Extract provided –
%%
Posts
Comments
Meh, not thinking straight anymore. There are no DNA replications at meiosis, although the recombination does happen here. But still, if there's no cellular activity during the arrested prophase, the DNA isn't tested anyway. Now I go to sleep, hoping I wont make any more mistakes.
Found factual errors from my previous post, after doing last round of research. Should've done it before submitting...
The ova are not in haploid state for the lifetime of the female, but in diploid state, arrested at prophase of meiosis I. Couldn't find out how much cellular activity they have at this stage, but anyway, there is thus still one DNA replication at only a short period before possible fertilization. This renders much of my above argumentation mostly null. Indeed could be the DNA of ova and spermatozoa isn't expressed at all at the haploid cell. This would leave the pre-birth selection pressure only to spontaneous zygote abortions (which have other explanations than mere point mutations to them as well).
Eliezer, I have to admit I'm not studied on the field enough, and I've not read papers on this particular. The initial cell bodies of a gamete of course come from the parent cell.
However after that, they have to keep on living. And they do this using their own genetic material to support and repair themselves, manufacturing new cell bodies, enzymes and other constituting proteins as old bodies deterioriate. All ovum in ovaries are present at birth of the female, thus having to be able to maintain their function at least up to menopause. This makes them one of the longest living cells beside neurons, while being haploid at that. Of course, as far as protein synthesis goes, I dont think this feat requires the usage of that great percentage of all genes after all, but it's something anyway.
On the other hand, in the germ line there is a development phase from a fertilized ovum to the new gonads, where the germ line DNA is carried across multiple divisions in singular line. This accumulates more of said mutations, while selecting only against the most destructive mutations which express themselves in a relatively short period of time (the germ line cells are stem cells up to when gonad cells start to actually differentiate, and the differentiation obviously begins from more or less healthy stem cells at that point). Still, on the whole, this increases the corruptive pressure.
However, what I find more interesting, is how the point mutations affect regulatory areas and relevant 'junk' DNA. But we just don't know enough of the mechanics there.
%%
List of tasks –
1 > In the comments on gamete DNA, reproduce the passage from "On the other" to "the corruptive pressure.", swapping "stem cells" for "progenitor cells".
2 > Answer these from the comments on gamete DNA:
(a) According to the correction, at what stage are the ova arrested?
(b) Up to what point must the ova be able to maintain their function?
(c) What does the writer find more interesting than the points already made?
3 > Extend the comments on gamete DNA and mutation from the point where they stop.

Recorded data –
%%
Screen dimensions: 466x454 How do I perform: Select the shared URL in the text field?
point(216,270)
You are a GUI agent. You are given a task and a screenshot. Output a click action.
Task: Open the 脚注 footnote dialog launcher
%%
Expected responses –
1 >
On the other hand, in the germ line there is a development phase from a fertilized ovum to the new gonads, where the germ line DNA is carried across multiple divisions in singular line. This accumulates more of said mutations, while selecting only against the most destructive mutations which express themselves in a relatively short period of time (the germ line cells are progenitor cells up to when gonad cells start to actually differentiate, and the differentiation obviously begins from more or less healthy progenitor cells at that point). Still, on the whole, this increases the corruptive pressure.

2 >
(a) At prophase of meiosis I, in diploid state.
(b) At least up to menopause.
(c) How point mutations affect regulatory areas and relevant 'junk' DNA.

3 >
This is my relevant contribution.
Other commenters have made interesting points on how small adverse effect mutations dont really spread out quickly in the population, and how when selection actually happens post birth, it often tends to be the result of a combined work of many such adverse mutations, not just one. In this case, one death removes, on the average, more than just one adverse mutation from the pool. I haven't delved deeper into the subject so I can't say if this contradicts the initial assumption of "one mutation, one death" or not, although to me it seems it does. Why wouldn't it? My apologies if this is ignorant question, I would do the maths now myself, but it's late and I need the sleep.
A point to note is that corrupting pressure to genome through adverse point mutations occurring on protein coding DNA regions are partly counterbalanced by selection happening already before birth, in form of miscarriages (late and early) and cell death or cell inefficiency during earlier stages of the germline development, even before fertilization.
Even if the value of 1 bit per generation holds true for addition of new 'relevant' information, the above acts as additional positive factor that only acts to negate the degrading effects of random mutations. Obviously this doesn't matter when talking about post-birth (meaning, say, post-one-week-after-inception, assuming only a lowly value of 50% of miscarrying after that point) relevant DNA information, which thus might still be capped around 25MB. However, it's far from obvious how and where exactly this information is embedded in the DNA.
It would seem that more relevant than protein data itself is the data that affects how and in which situations proteins express. This hints that post-birth relevant information is stored elsewhere, in regulating sections and perhaps in the 'junk' DNA regions. And what comes to understanding these regions, our knowledge is flimsy. The information might actually be encoded in these regions in a manner that allows for error-correction schemes not quite unlike the Von Neumann point made earlier in the comments, about computer memory error correction.
I think it's not fitting to state that post-birth relevant information is "the meaningful DNA specifying a human", without stretching the meaning. After all, what good is a program without understanding the interpreter and having a platform to run it on?
To sum up: Adverse point mutation pressure occuring in protein coding regions is at least partially offset in early stages of germ line, where the quantities selected upon are huge. Point mutations occuring in other regions have implications and mechanisms which are not nearly well enough understood. Thus I dont see a solid ground for the quantitative conclusions made in this article, and only some ground for the qualitative conclusions.